Hospitals making minimal but sustained headway on patient safety
New hospital safety report cards show incremental progress on keeping patients safe from infections, injuries and errors, according to a Leapfrog announcement released today.
In the spring update, Leapfrog gave 2,514 general hospitals a safety score, with 780 earning an A and 638 earning a B. However, the updated survey showed more than 1,000 hospitals scored poorly for patient safety: 932 received a C, 148 earned a D and 16 earned an F.
But about 73.9 percent of hospitals got the same letter grade as in the November 2012 report card, suggesting well-maintained safety efforts.

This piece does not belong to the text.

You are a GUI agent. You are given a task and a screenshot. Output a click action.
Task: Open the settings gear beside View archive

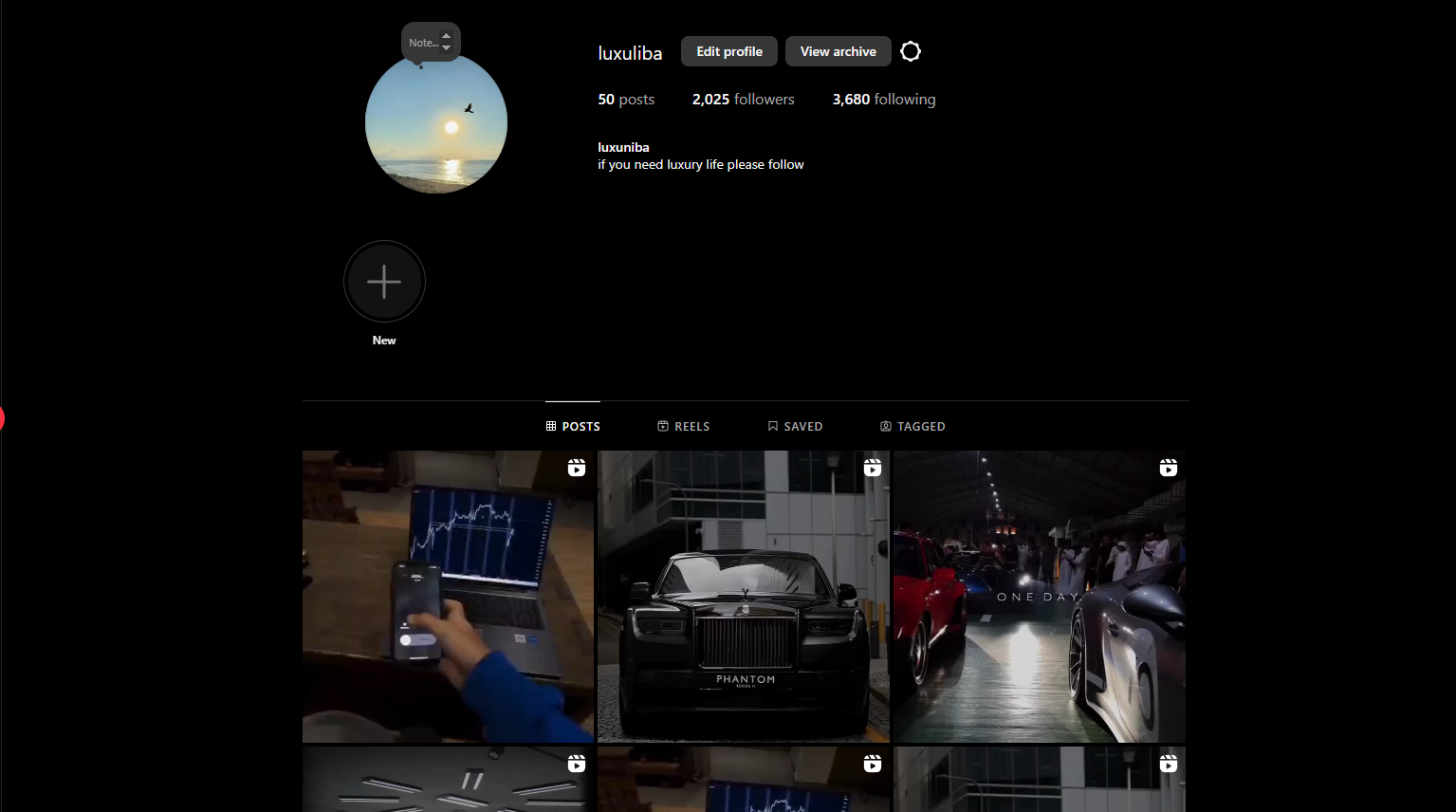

High-scoring hospitals welcomed the evaluation, such as Kaiser Permanente and its 32 A-graded hospitals. "This high mark speaks to our long-standing commitment to providing the highest quality of care, placing patient safety at the centerpiece," Edward M. Ellison, M.D., executive medical director for the Southern California Permanente Medical Group, said today in a statement.
The news wasn't good for Kaleida Health in New York, which received a D, The Buffalo News reported. However, Leapgfrog graded four Kaleida Health hospitals as one unit, giving all of them the same mark as if they each performed the same for all 26 measures, the article noted.
The scores usually elicit criticism from low-scoring hospitals, slamming Leapfrog's scoring methodology as inaccurate, biased and incomplete.
To help fend off provider criticism of the safety scores, Leapfrog has made its methodology fully transparent and published it in the peer-reviewed Journal of Patient Safety, the Sun Sentinel reported.
Even with claims of questionable scoring, the publicly reported safety and quality grades could still promote better care. For instance, just knowing that patients can see how well providers deliver on measures of quality care motivates large practices to work on improving quality, according to a study in the March issue of Health Affairs.